* [What the exercise asks]: Reproduce each entry exactly as written.

Items from a dataset
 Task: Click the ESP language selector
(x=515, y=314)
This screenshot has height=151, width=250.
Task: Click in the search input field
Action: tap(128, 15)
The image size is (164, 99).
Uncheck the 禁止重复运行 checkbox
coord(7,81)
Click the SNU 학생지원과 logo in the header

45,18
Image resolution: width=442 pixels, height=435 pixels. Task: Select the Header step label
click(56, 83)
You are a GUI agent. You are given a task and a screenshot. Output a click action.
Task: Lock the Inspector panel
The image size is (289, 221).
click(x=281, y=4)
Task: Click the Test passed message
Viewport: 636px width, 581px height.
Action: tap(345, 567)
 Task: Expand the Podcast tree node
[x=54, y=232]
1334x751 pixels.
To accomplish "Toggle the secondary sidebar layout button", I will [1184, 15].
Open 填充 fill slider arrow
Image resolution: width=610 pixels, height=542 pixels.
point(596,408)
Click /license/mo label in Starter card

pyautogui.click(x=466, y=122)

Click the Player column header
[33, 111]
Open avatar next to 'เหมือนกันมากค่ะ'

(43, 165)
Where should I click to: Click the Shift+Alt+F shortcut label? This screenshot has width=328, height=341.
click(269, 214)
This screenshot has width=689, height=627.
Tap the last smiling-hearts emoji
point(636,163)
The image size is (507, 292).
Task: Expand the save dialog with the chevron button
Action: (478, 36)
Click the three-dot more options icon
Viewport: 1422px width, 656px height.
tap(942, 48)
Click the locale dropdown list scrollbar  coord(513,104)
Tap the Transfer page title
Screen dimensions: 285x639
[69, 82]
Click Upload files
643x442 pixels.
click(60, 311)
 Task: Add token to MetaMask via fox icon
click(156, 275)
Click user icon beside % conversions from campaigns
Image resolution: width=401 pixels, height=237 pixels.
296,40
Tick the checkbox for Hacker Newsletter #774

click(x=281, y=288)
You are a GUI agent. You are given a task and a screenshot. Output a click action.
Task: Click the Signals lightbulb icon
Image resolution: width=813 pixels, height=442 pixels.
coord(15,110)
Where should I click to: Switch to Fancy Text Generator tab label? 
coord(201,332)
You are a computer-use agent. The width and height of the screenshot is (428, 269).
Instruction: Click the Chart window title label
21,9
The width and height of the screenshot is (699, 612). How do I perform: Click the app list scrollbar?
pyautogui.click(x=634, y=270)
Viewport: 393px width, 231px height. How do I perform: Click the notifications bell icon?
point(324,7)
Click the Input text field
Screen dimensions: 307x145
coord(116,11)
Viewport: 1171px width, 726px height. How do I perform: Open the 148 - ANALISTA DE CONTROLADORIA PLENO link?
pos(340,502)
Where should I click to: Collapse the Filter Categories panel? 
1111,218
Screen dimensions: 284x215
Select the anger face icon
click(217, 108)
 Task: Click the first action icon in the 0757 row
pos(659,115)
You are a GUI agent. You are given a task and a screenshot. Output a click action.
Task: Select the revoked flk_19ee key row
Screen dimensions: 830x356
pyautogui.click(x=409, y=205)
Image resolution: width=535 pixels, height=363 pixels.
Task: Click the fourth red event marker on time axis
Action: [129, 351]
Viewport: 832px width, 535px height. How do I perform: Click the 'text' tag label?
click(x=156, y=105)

* [Response area]:
 Task: Click the ESP language selector
(x=515, y=314)
This screenshot has height=151, width=250.
Task: Click in the search input field
Action: tap(128, 15)
The image size is (164, 99).
Uncheck the 禁止重复运行 checkbox
coord(7,81)
Click the SNU 학생지원과 logo in the header

45,18
Image resolution: width=442 pixels, height=435 pixels. Task: Select the Header step label
click(56, 83)
You are a GUI agent. You are given a task and a screenshot. Output a click action.
Task: Lock the Inspector panel
The image size is (289, 221).
click(x=281, y=4)
Task: Click the Test passed message
Viewport: 636px width, 581px height.
Action: tap(345, 567)
 Task: Expand the Podcast tree node
[x=54, y=232]
1334x751 pixels.
To accomplish "Toggle the secondary sidebar layout button", I will [1184, 15].
Open 填充 fill slider arrow
Image resolution: width=610 pixels, height=542 pixels.
point(596,408)
Click /license/mo label in Starter card

pyautogui.click(x=466, y=122)

Click the Player column header
[33, 111]
Open avatar next to 'เหมือนกันมากค่ะ'

(43, 165)
Where should I click to: Click the Shift+Alt+F shortcut label? This screenshot has width=328, height=341.
click(269, 214)
This screenshot has width=689, height=627.
Tap the last smiling-hearts emoji
point(636,163)
The image size is (507, 292).
Task: Expand the save dialog with the chevron button
Action: (478, 36)
Click the three-dot more options icon
Viewport: 1422px width, 656px height.
tap(942, 48)
Click the locale dropdown list scrollbar  coord(513,104)
Tap the Transfer page title
Screen dimensions: 285x639
[69, 82]
Click Upload files
643x442 pixels.
click(60, 311)
 Task: Add token to MetaMask via fox icon
click(156, 275)
Click user icon beside % conversions from campaigns
Image resolution: width=401 pixels, height=237 pixels.
296,40
Tick the checkbox for Hacker Newsletter #774

click(x=281, y=288)
You are a GUI agent. You are given a task and a screenshot. Output a click action.
Task: Click the Signals lightbulb icon
Image resolution: width=813 pixels, height=442 pixels.
coord(15,110)
Where should I click to: Switch to Fancy Text Generator tab label? 
coord(201,332)
You are a computer-use agent. The width and height of the screenshot is (428, 269).
Instruction: Click the Chart window title label
21,9
The width and height of the screenshot is (699, 612). How do I perform: Click the app list scrollbar?
pyautogui.click(x=634, y=270)
Viewport: 393px width, 231px height. How do I perform: Click the notifications bell icon?
point(324,7)
Click the Input text field
Screen dimensions: 307x145
coord(116,11)
Viewport: 1171px width, 726px height. How do I perform: Open the 148 - ANALISTA DE CONTROLADORIA PLENO link?
pos(340,502)
Where should I click to: Collapse the Filter Categories panel? 
1111,218
Screen dimensions: 284x215
Select the anger face icon
click(217, 108)
 Task: Click the first action icon in the 0757 row
pos(659,115)
You are a GUI agent. You are given a task and a screenshot. Output a click action.
Task: Select the revoked flk_19ee key row
Screen dimensions: 830x356
pyautogui.click(x=409, y=205)
Image resolution: width=535 pixels, height=363 pixels.
Task: Click the fourth red event marker on time axis
Action: [129, 351]
Viewport: 832px width, 535px height. How do I perform: Click the 'text' tag label?
click(x=156, y=105)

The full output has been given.